▸ Extract:
_ _ _ _ _ _ _

What the Coronavirus Aid, Relief, and Economic Security (CARES) Act means for the U.S. economy is still being unpacked, but some student loan borrowers at least will see some immediate and unambiguous relief. 

The $2 trillion coronavirus relief package automatically suspended payments on student loan payments and waived interest for the next six months, until September 30. This includes undergraduate, graduate, and parent loans issued by the federal government. 

The measure followed a less ambitious executive action by President Donald Trump, who waived interest for two months. This has led to some confusion about what exactly is expected of borrowers. Here’s a short primer on the new rules and what they mean for you. 

No request required

Trump’s original measure waived interest payments for 60 days. Some misconstrued this as suspending payments, but it really meant more money went directly toward the principal. 

The relief bill takes it several steps further. All federally-held student loan payments are now automatically suspended for six months, beginning retroactively from March 13. Interest increases have been waived for the period as well. 

This change is automatic and universal, so review your student loan statement to make sure you haven’t been charged late fees. You do not have to request a forbearance.

_ _ _ _ _ _ _

▸ Extracted records:
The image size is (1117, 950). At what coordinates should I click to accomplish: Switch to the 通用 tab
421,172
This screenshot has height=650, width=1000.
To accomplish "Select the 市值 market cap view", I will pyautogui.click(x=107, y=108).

_ _ _ _ _ _ _

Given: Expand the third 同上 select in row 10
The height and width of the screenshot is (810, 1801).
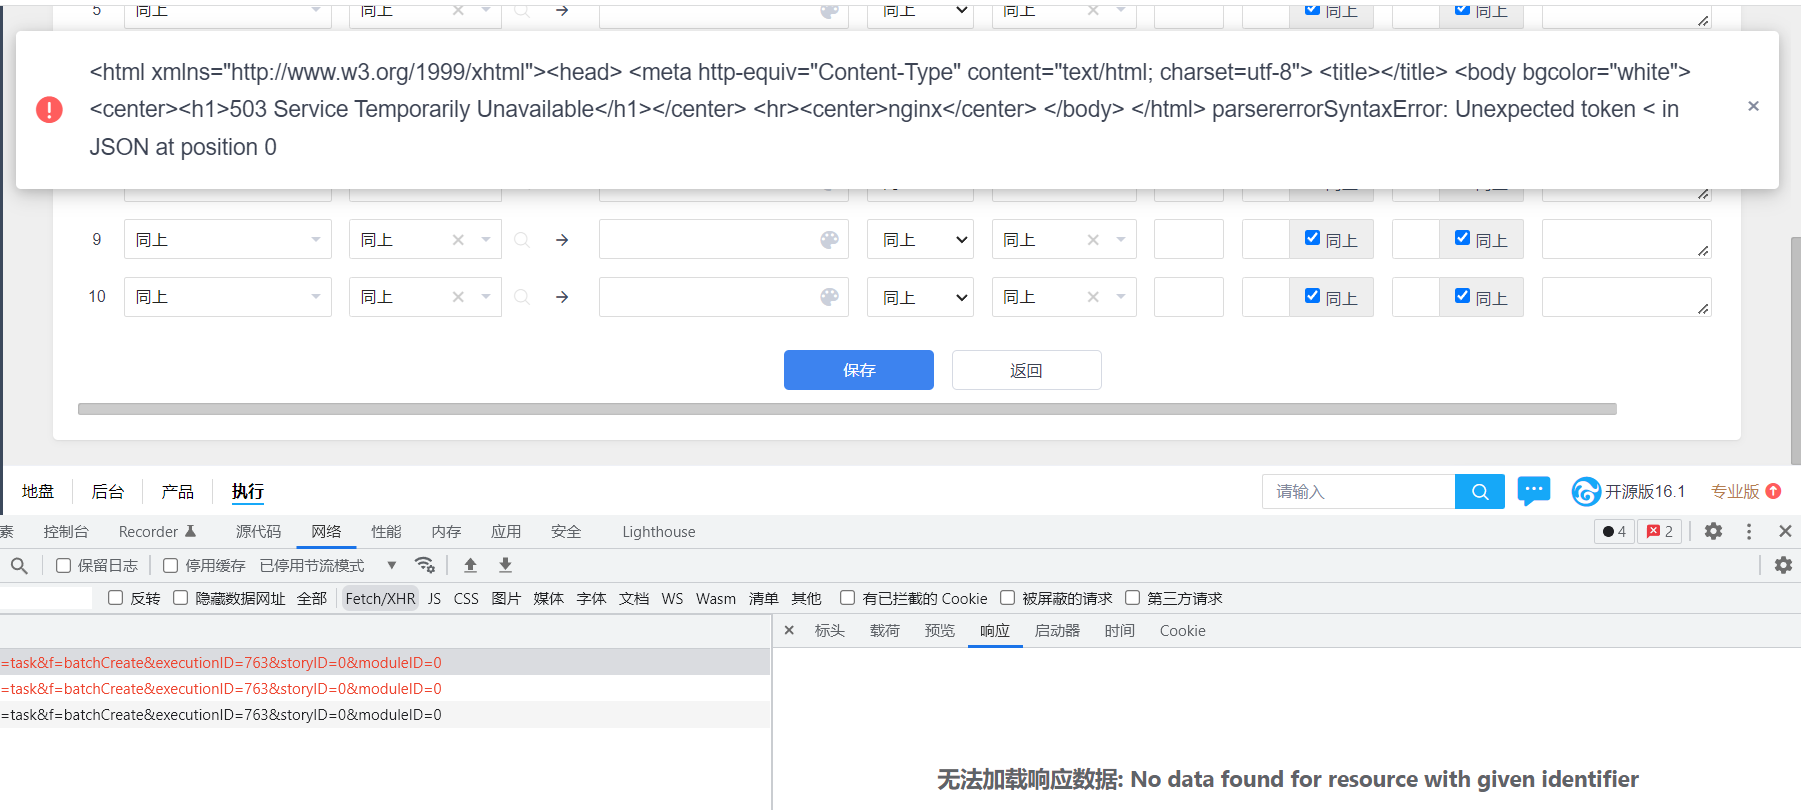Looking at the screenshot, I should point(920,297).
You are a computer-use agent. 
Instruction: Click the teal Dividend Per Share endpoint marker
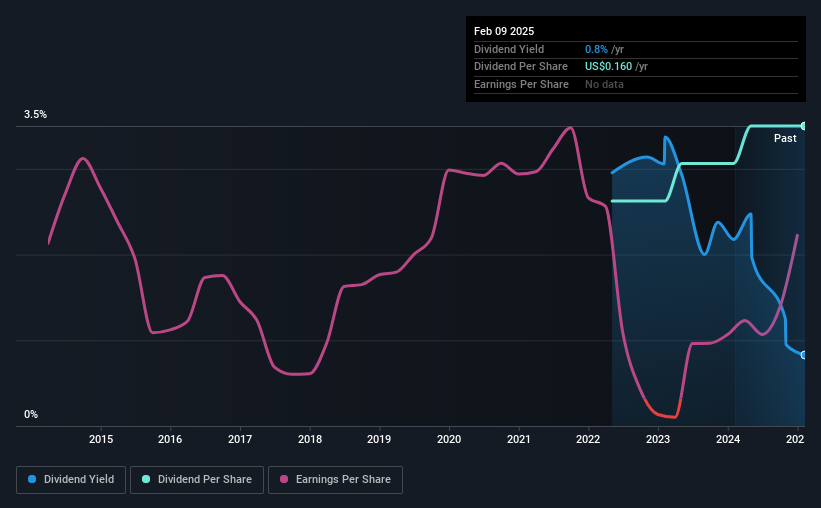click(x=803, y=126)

_ _ _ _ _ _ _

▸ List of tasks:
**A)** List the kinds of loans that the student loan relief article says the payment suspension covers.
**B)** For each statement, say whether the student loan relief article agrees, and quote the words that decide it.
(i) President Trump's executive action suspended student loan payments for two months.
(ii) The payment suspension under the relief bill starts retroactively from March 13.
(iii) Borrowers must request a forbearance to get the relief.

▸ Answers in order:
**A)**
- Undergraduate loans
- Graduate loans
- Parent loans

**B)**
(i) No. "Some misconstrued this as suspending payments, but it really meant more money went directly toward the principal."
(ii) Yes. "beginning retroactively from March 13"
(iii) No. "You do not have to request a forbearance."